Figure 6. En haut : Pigeon attelé au manège et muni de tambours à transmission; en bas : Courbes des mouvements de l’aile d’un pigeon, par E. J. Marey (1890)

La conception de ce procédé de traduction par mesure ou échantillonnage, introduit une concentration sur des aspects isolés en rupture avec l’intégralité idéalisée d’une représentation holistique qui existait avant, notamment dans la taxidermie. D’un autre côté, cette nouvelle approche a le potentiel de représenter des aspects comme celui du mouvement, qui n’existait pas dans la taxidermie statique. De plus, cette approche utilise systématiquement des outils mécaniques qui effectuent la création et le raccordement des données.

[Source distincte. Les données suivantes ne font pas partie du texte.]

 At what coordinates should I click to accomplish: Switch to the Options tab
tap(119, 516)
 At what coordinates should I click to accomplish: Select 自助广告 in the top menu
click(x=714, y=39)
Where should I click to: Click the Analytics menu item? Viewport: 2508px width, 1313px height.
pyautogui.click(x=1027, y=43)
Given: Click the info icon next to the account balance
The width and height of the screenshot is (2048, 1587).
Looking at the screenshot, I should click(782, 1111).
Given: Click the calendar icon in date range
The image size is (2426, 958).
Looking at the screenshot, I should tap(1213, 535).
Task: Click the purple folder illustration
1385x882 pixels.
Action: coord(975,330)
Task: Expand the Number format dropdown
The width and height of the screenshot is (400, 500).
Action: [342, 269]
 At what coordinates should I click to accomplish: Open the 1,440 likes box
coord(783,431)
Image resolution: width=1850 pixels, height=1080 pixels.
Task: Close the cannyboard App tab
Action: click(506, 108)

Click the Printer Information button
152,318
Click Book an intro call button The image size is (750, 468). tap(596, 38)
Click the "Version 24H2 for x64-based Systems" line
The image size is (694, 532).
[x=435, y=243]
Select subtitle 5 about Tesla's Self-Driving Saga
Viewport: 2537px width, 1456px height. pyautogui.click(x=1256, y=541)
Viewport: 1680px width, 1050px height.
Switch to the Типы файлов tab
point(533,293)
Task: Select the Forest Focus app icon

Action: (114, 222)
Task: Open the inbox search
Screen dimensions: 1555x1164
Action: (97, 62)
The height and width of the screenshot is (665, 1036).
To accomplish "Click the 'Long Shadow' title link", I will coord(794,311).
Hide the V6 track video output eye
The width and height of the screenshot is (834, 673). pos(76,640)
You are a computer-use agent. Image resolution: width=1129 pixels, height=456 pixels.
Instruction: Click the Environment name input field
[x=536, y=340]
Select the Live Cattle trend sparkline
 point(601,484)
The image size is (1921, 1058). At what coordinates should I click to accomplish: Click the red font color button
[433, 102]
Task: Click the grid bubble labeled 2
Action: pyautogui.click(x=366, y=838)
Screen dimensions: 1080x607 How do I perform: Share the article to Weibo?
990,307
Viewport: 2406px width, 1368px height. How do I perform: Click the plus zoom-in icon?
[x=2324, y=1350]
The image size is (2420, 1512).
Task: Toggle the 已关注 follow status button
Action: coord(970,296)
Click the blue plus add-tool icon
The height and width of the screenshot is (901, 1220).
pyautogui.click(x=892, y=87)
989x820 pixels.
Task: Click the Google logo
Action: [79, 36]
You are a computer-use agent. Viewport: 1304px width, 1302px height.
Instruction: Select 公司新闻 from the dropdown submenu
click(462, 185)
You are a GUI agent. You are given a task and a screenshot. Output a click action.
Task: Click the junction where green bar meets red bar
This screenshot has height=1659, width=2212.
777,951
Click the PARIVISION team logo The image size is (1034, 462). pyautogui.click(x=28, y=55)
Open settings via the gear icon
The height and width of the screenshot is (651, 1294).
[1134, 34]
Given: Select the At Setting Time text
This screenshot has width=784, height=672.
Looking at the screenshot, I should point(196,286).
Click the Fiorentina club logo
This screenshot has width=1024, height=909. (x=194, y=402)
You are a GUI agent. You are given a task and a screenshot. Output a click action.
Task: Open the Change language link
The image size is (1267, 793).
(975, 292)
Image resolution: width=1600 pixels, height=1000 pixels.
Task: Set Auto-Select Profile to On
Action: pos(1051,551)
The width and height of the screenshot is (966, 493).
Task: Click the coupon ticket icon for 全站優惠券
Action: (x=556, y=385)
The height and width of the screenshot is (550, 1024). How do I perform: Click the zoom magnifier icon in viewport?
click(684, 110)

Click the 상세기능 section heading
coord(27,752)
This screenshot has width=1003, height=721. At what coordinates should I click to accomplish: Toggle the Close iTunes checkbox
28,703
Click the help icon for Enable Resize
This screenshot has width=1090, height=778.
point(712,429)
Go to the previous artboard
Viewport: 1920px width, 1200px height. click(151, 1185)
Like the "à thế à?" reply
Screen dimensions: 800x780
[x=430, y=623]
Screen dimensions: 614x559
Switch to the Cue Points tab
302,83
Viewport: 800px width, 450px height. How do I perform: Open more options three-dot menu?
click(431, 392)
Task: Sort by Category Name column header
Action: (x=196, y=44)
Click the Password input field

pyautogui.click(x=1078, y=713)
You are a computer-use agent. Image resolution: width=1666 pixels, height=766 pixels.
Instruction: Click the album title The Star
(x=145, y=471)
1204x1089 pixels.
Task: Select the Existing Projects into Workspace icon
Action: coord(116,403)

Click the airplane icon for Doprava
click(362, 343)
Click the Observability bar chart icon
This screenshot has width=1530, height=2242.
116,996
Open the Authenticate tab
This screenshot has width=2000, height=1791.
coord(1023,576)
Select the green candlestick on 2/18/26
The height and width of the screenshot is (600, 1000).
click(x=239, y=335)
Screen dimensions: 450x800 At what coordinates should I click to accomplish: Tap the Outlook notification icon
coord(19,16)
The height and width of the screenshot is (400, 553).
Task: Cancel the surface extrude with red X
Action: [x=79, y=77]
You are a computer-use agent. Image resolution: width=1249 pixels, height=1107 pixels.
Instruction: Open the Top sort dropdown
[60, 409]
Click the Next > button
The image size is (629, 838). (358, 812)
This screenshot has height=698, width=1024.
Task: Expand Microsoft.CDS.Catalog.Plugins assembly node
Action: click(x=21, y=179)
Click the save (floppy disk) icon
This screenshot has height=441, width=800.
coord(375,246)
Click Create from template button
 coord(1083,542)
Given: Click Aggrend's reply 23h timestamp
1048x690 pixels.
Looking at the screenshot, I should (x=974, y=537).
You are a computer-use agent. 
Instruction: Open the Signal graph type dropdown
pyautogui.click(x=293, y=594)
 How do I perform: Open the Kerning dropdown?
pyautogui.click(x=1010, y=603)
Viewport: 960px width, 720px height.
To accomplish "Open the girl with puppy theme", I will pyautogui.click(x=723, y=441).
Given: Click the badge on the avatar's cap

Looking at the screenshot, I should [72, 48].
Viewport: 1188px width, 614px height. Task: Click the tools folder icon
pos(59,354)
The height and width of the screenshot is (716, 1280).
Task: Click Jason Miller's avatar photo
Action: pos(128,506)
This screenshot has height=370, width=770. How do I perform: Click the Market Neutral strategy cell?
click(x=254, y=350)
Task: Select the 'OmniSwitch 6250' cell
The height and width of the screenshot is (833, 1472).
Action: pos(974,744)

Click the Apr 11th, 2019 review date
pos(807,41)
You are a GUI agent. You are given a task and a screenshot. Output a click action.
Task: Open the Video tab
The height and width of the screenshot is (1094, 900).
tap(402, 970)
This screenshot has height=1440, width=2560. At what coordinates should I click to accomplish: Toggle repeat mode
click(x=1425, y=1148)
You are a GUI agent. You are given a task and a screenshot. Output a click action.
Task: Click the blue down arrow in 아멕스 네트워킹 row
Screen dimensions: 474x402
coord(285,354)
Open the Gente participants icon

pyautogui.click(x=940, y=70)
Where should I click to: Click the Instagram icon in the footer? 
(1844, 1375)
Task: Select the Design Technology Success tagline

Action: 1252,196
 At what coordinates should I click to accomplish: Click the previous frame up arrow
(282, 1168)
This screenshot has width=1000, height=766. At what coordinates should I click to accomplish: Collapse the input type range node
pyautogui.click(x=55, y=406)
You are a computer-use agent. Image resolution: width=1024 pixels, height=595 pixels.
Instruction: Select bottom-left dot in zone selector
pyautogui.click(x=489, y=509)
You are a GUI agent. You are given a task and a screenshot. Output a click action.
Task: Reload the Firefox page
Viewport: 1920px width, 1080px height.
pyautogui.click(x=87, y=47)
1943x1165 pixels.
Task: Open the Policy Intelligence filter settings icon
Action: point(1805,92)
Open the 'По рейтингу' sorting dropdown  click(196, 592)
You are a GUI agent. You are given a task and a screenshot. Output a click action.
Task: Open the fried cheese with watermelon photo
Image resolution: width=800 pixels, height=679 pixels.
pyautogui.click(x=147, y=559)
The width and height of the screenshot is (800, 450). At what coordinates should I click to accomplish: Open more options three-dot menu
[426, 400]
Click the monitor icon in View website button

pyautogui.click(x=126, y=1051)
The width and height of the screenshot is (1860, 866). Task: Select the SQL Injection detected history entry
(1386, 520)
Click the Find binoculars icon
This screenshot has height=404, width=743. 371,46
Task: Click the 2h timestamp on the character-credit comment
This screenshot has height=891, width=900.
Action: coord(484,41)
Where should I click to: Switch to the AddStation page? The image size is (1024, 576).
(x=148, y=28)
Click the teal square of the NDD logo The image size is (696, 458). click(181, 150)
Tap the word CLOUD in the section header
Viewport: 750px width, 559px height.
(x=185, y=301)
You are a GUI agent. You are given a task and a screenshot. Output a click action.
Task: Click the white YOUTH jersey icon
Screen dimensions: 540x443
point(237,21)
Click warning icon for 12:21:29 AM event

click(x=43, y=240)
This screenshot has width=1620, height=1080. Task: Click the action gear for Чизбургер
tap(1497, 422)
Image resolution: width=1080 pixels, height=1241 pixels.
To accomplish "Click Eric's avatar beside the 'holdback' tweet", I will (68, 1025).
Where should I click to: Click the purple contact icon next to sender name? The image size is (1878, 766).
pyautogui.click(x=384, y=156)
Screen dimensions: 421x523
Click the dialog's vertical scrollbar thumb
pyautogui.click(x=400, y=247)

La traduction des données en format numérique utilise la même approche de séries d’échantillons qui représentent le phénomène original. Nous pouvons regarder cette conception de la représentation comme

procédé composite dans lequel l’objet disparaît dans un sens matériel : une virtualisation de l’objet. Cette virtualisation joint à l’existence matérielle de l’objet une série d’autres modes d’existence comme celui de l’objet en tant que phénomène en mouvement ou en tant que phénomène selon tous les aspects enregistrés. Nous pouvons constater plusieurs transformations qui sont des effets de la virtualisation produites par le régime technologique, dont la première est la dissolution du caractère tangible de l’objet. Parallèlement à cette dissolution, il y a une disparition de la catégorie d’espace, car le lien essentiel de l’objet matériel à l’espace qu’il occupe est perdu dans la représentation numérique. La disparition de l’espace peut être observée comme un procédé graduel que l’on retrouve dans les exemples suivants : pendant que l’espace existe très concrètement dans les structures architecturales imaginées par Bentham et Foucault, la notion de l’espace devient abstraite, comme dans la représentation graphique du fond de l’océan, n’existant plus en tant que structure tangible. Malgré tout, la représentation de la courbe évoque l’imagination concrète d’une topologie possible. Un autre degré de virtualisation existe également dans les inscriptions de courbes de mouvements livrées par les appareils de Marey, qui sont entièrement le résultat d’une abstraction conceptuelle, ou les courbes ne représentent plus un profil d’une entité, mais des intensités ou autres valeurs.

Finalement, il existe un troisième effet de la virtualisation des données en échantillons numériques, car les représentations numériques sont constituées uniquement par des séries de zéros et de uns, et ne portent plus aucune qualité sensuelle qui les identifie et les distingue du sens commun des humains. Toute trace de phénomène individuel et de sa source est perdue et il n’y a plus aucune possibilité de distinguer les représentations des mouvements, des sons, de l’écriture et des objets matériaux – sauf par des remarques, les métadonnées, stockées avec les représentations numériques, qui les identifient.